Inaugural St. John’s women’s hockey tournament brings fun, inclusion to the ice


A sense of joy was palpable this weekend at a small rink in St. John’s on Saturday, where dozens of women came together for the first big hockey tournament to involve teams from “overseas” in more than two years.

Volunteers pulled together the inaugural Skoden Hockey Club Classic, bringing together more than 100 women’s hockey players from the St. John’s region with 21 of their long-distance counterparts from St-Pierre-Miquelon — the French archipelago off Newfoundland’s Burin Peninsula.

A language barrier wasn’t enough to keep them from having fun.

“This year we are very lucky because we have two teams from St-Pierre here,” said Malika Plaa, captain of one of the French teams. “We missed [being here]. We would just like to have fun with all the people here.”

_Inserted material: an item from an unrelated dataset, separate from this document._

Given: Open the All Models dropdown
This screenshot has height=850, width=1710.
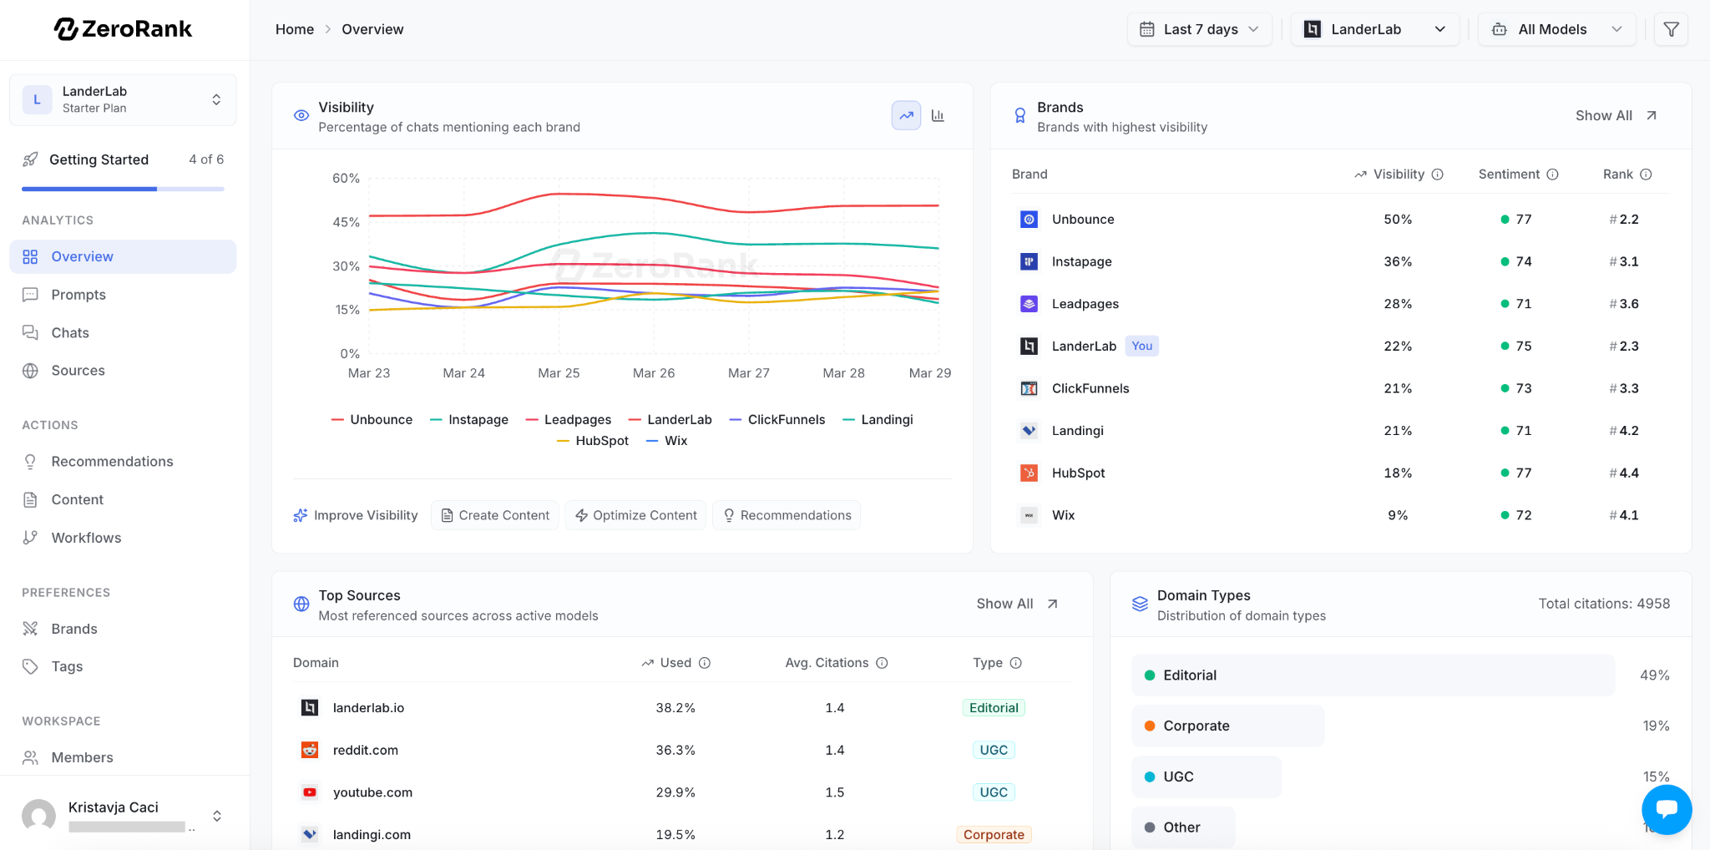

Despite being only a 90-minute ferry ride from the island of Newfoundland, residents of St-Pierre-Miquelon were cut off during the pandemic due to border restrictions that lasted until late last summer. The women’s hockey team made trips to St. John’s for tournaments in 2019 and 2020, but were unable to visit again until this weekend.

Plaa hopes to run a similar tournament in St-Pierre-Miquelon every two years, hosting teams from St. John’s on their little slice of Europe on this side of the Atlantic.

All ages, all abilities

There wasn’t just a mixture of languages on the ice over the weekend, but also a combination of ages and skill levels. Players ranged from 13 to 70 years old, and their range in experience was nearly as wide. The organizers’ goal was to ensure everyone had equal opportunity to play and enjoy themselves.

“We’re all just here for a good time,” said Liz Duff, 64, who was enjoying skating alongside teenagers. 

“Lots of camaraderie. And it’s nice to have our friends from overseas here with us. We’re having a good time with them, too.”

Diane Carley (left) and Liz Duff were among the older players on the ice this weekend, while teenagers Nora Fudge and Darrienne Harris were among the youngest. Carley said the common denominator for everyone was a love of hockey. (Ryan Cooke/CBC)

The younger crew, meanwhile, were enjoying meeting women they would never get to skate with in their minor hockey programs.

“I like being able to play with multiple people from different parts of everywhere,” said 15-year-old Darienne Harris. “I think that’s what’s so good about this tournament.… We get new people, new experiences.”

Duff joked she’s also enjoying new music in the locker room.

“The young ones got it blasting in there,” she laughed. “I’m like OK, calm it down kids. Where’s the Neil Diamond?”